**Stored records:**
== == ==

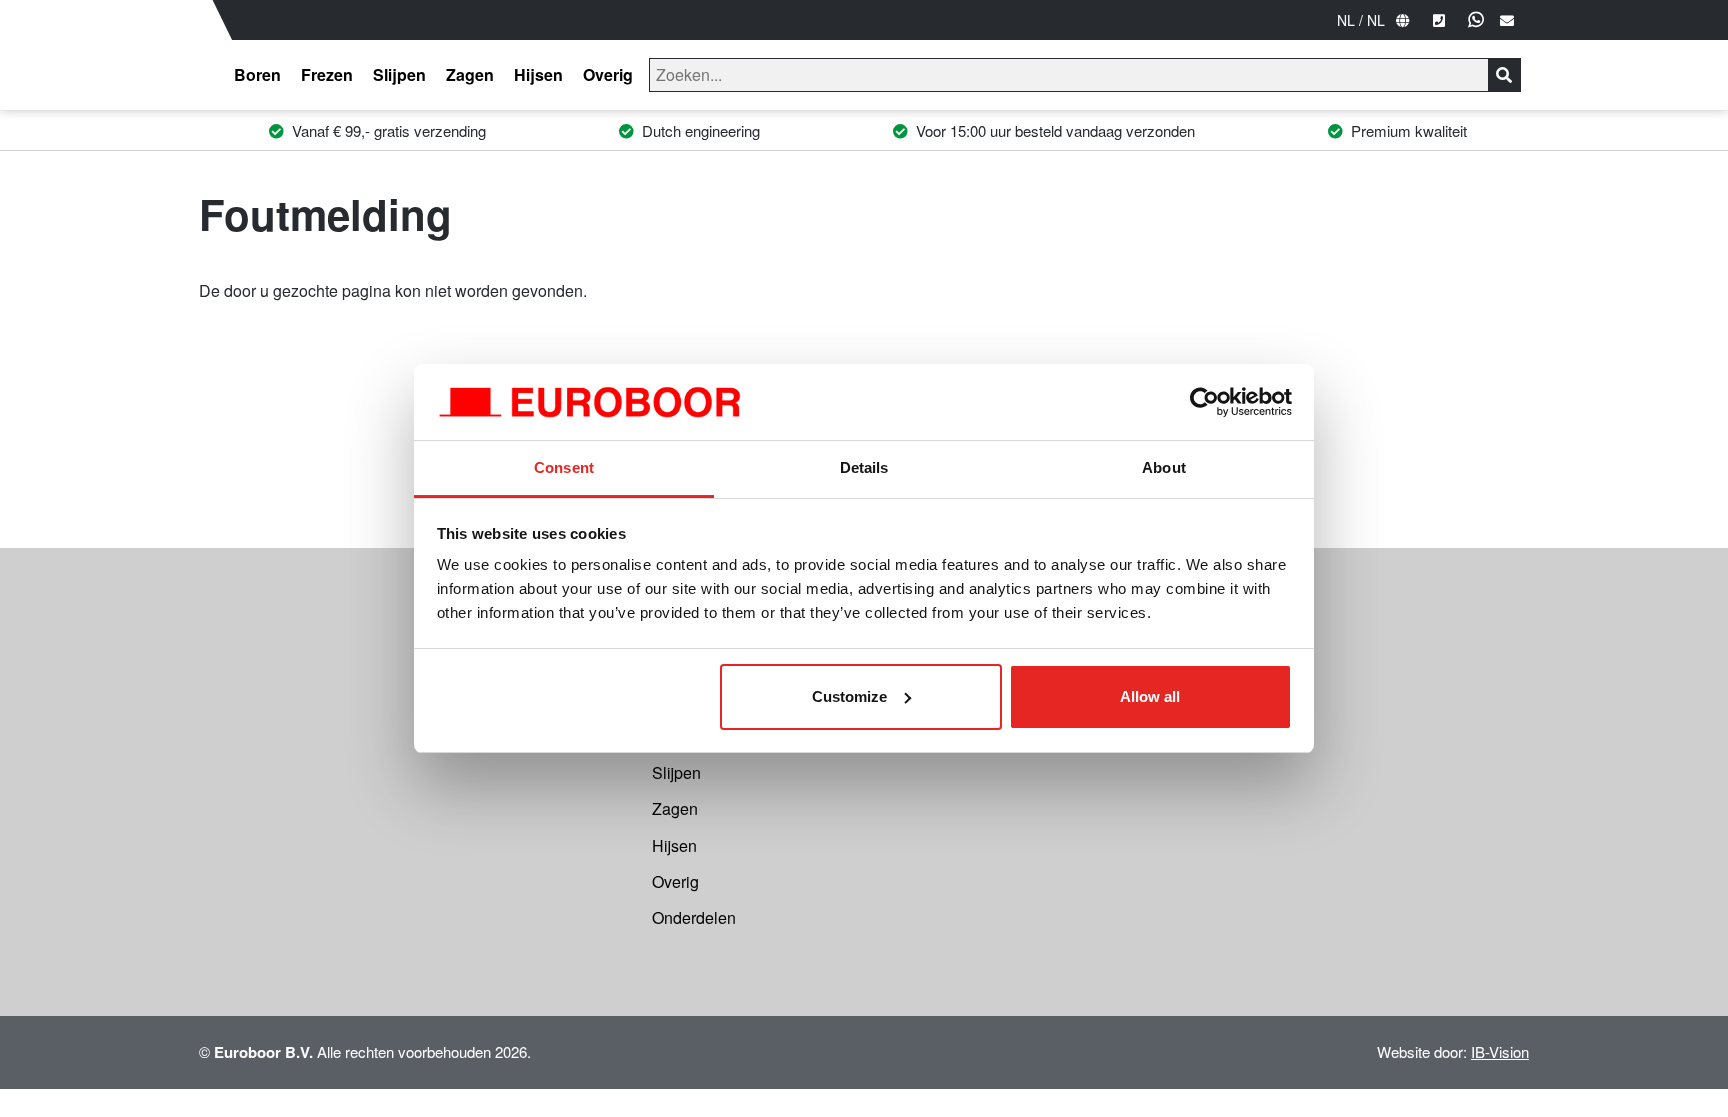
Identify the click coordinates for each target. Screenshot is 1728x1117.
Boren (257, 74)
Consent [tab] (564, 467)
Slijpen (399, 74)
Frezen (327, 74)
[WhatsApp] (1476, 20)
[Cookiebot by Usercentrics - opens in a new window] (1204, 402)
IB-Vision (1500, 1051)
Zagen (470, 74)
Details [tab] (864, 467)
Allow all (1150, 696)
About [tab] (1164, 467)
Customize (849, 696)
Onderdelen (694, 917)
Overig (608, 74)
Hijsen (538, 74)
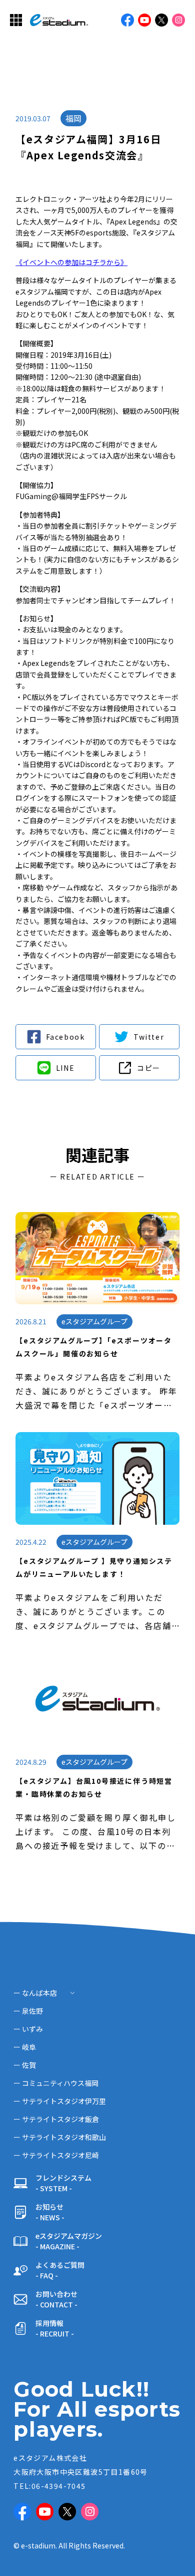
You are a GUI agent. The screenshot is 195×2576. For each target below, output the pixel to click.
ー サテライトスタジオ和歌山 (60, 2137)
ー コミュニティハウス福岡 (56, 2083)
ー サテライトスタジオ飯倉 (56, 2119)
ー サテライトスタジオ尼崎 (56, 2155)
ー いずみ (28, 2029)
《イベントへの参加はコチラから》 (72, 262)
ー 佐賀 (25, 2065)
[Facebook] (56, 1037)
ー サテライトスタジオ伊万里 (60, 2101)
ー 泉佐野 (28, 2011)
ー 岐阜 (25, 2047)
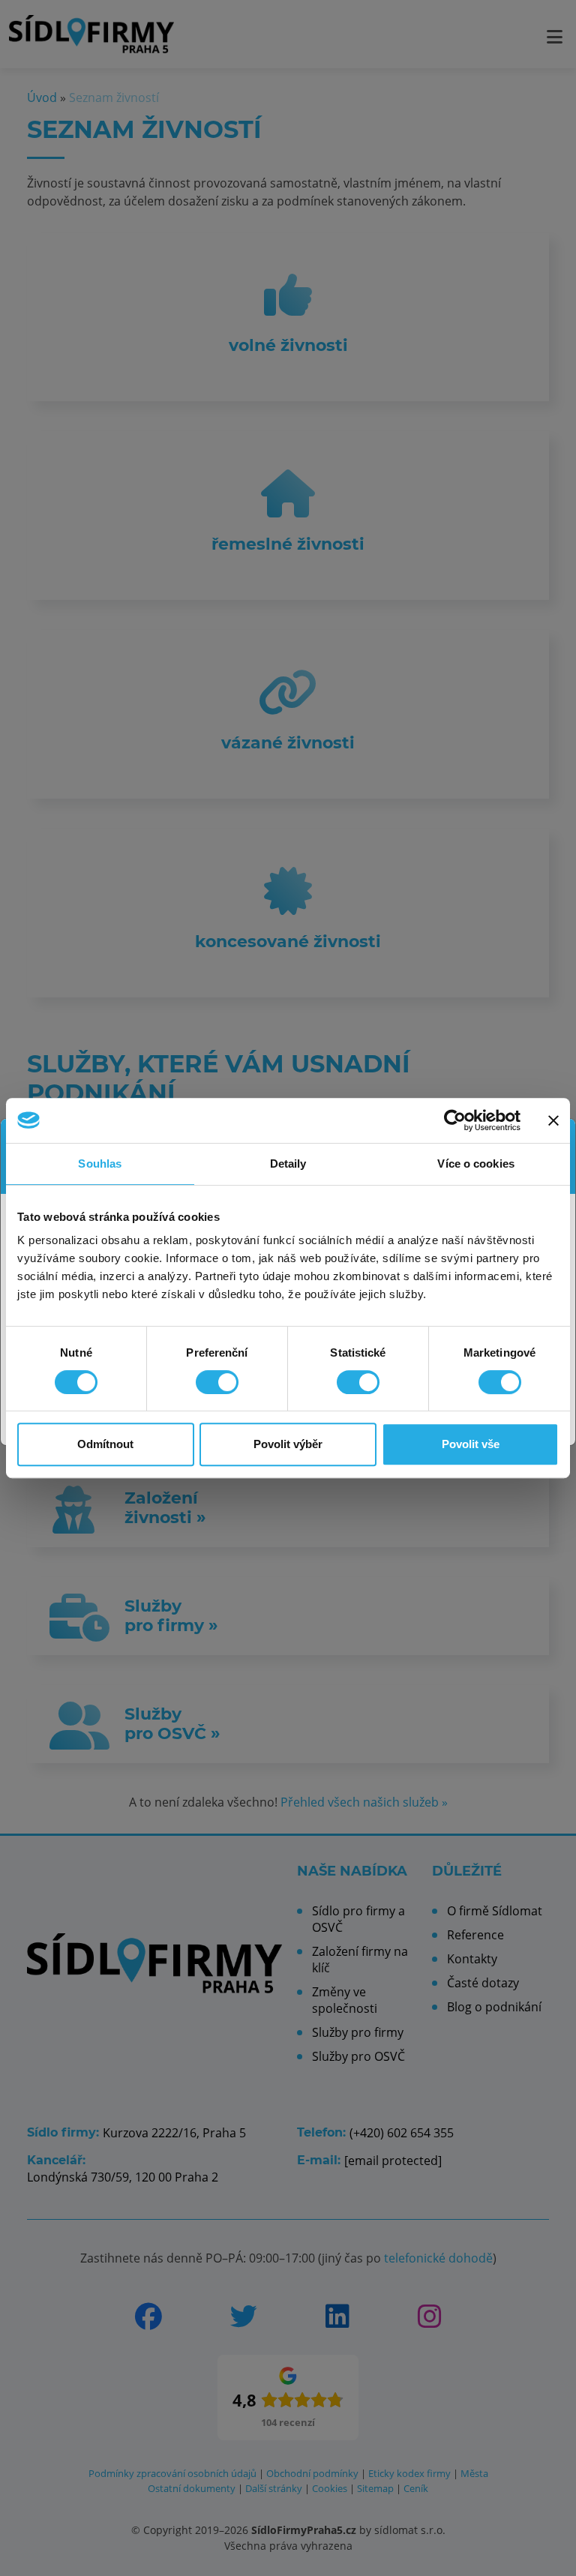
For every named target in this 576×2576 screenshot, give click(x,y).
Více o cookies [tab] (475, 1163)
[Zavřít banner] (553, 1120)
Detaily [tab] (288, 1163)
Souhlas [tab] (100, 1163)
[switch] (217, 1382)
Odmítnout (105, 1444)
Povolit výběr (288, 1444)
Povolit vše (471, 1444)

== == ==

The answer must consist solely of the lines from the line containing "IB-Vision (1500, 1051)" to the end of the data, reproduced exactly, with every picture left out.

IB-Vision (1500, 1051)
Zagen (470, 74)
Details [tab] (864, 467)
Allow all (1150, 696)
About [tab] (1164, 467)
Customize (849, 696)
Onderdelen (694, 917)
Overig (608, 74)
Hijsen (538, 74)
You are a GUI agent. The screenshot is 195×2576. For each target below, output the pixel to click.
ー サテライトスタジオ和歌山 (60, 2137)
ー コミュニティハウス福岡 (56, 2083)
ー サテライトスタジオ飯倉 (56, 2119)
ー サテライトスタジオ尼崎 (56, 2155)
ー いずみ (28, 2029)
《イベントへの参加はコチラから》 (72, 262)
ー 佐賀 (25, 2065)
[Facebook] (56, 1037)
ー サテライトスタジオ伊万里 (60, 2101)
ー 泉佐野 (28, 2011)
ー 岐阜 (25, 2047)
For every named target in this 576×2576 screenshot, give click(x,y).
Více o cookies [tab] (475, 1163)
[Zavřít banner] (553, 1120)
Detaily [tab] (288, 1163)
Souhlas [tab] (100, 1163)
[switch] (217, 1382)
Odmítnout (105, 1444)
Povolit výběr (288, 1444)
Povolit vše (471, 1444)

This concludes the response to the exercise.